A tragedy was averted in a crowded pool.



A tragedy was averted in a crowded pool.
By JEANNE STARMACK
VINDICATOR STAFF WRITER
BOARDMAN -- Anyone poolside at the Holiday Inn on South Avenue on Saturday evening would have seen a strange sight.
A man clothed in military fatigues suddenly jumped into the pool filled with children, most of them there for a birthday party.
Donald Turner, 48, of Truesdale Avenue, Youngstown, barely remembers going into the water.
His niece, Breeanna Coulter, had just summoned him to the edge of the pool. When he looked down, he saw a boy lying on the bottom, face-up.
"I wasn't even thinking," Turner said. "The next thing I know I was in the water in my complete drill uniform."
He brought the boy to the surface and laid him on the concrete deck. He yelled for someone to call 911. Then, using training he received in the military, he performed CPR on the boy. By the time paramedics got there, the boy was breathing and awake.
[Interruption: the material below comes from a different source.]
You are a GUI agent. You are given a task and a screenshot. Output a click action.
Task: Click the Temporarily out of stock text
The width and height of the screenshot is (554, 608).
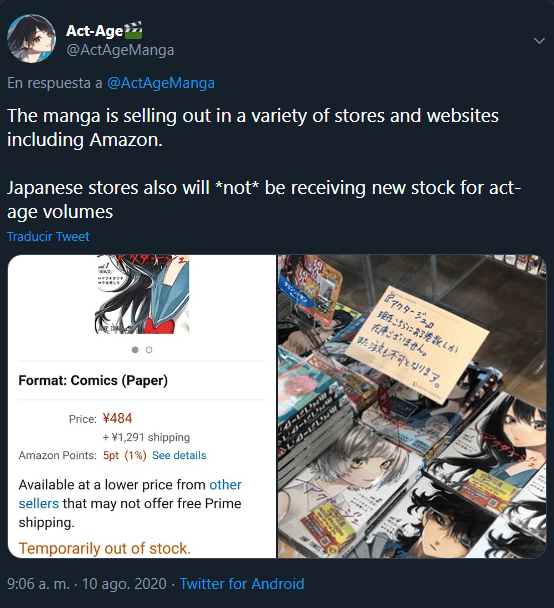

So it happened that 8-year-old Bruce Clinkscale, who's tall for his age and has a shy smile that speaks for him when he's not sure what to say, was alive and well Tuesday to greet Turner again at the pool. They met there to pose for pictures before going out to dinner. Bruce was released Tuesday morning from Forum Health Northside Hospital, where he'd been kept because of fluid in his lungs.
"He was breathing too fast," said his mother, Oumba Clinkscale of Philadelphia Avenue on the South Side. She said her son will be fine now.
What happened
Clinkscale was at the pool with Bruce and two of her three daughters, ages 11 and 5. They were not part of Turner's group, a drill team he calls the Young Navy Seals, who were there to celebrate the birthday of Turner's grandson.
Clinkscale said she was in the hot tub next to the pool. She thought her son was fine and playing with the other kids. Of the 25 to 30 children Turner had with him, about 13 were in the pool, along with Clinkscale's children, he said.
That was enough of a crowd in the water, though, to confuse Bruce as he tried to make his way to the side of the pool but couldn't, he said.
It was hard, too, for Clinkscale to see what was happening to her son in the crowd. The next thing she knew, Turner was pulling him out of the water.
"And I helped put him on the concrete there. I kept screaming his name, over and over," she said. Then, all of a sudden, her son was awake.
Turner had Bruce breathing again by the time paramedics arrived.
Hotel manager Mike Moliterno said the staff that was on hand Saturday evening, including manager-on-duty David Kirk, reacted quickly to reach 911. He said a doctor from Dayton was also there to help.
"We're thankful everything was OK," Moliterno said.
Also deserves credit
Turner, whose military career includes the Marines, the Navy and the Sea Cadets, also credits his nieces, Meriah Harris and Breeanna, with helping to save Bruce. Meriah was the first to spot the boy on the bottom of the pool, and she alerted Breeanna.
"They followed the chain of command," Turner said. The girls are members of his drill team, which performs military drills. Turner said the activity gives kids something to do and is designed to boost their self-esteem.
What does Bruce think of Turner, the man who saved him? He didn't seem to know what to say. But his smile spoke for him.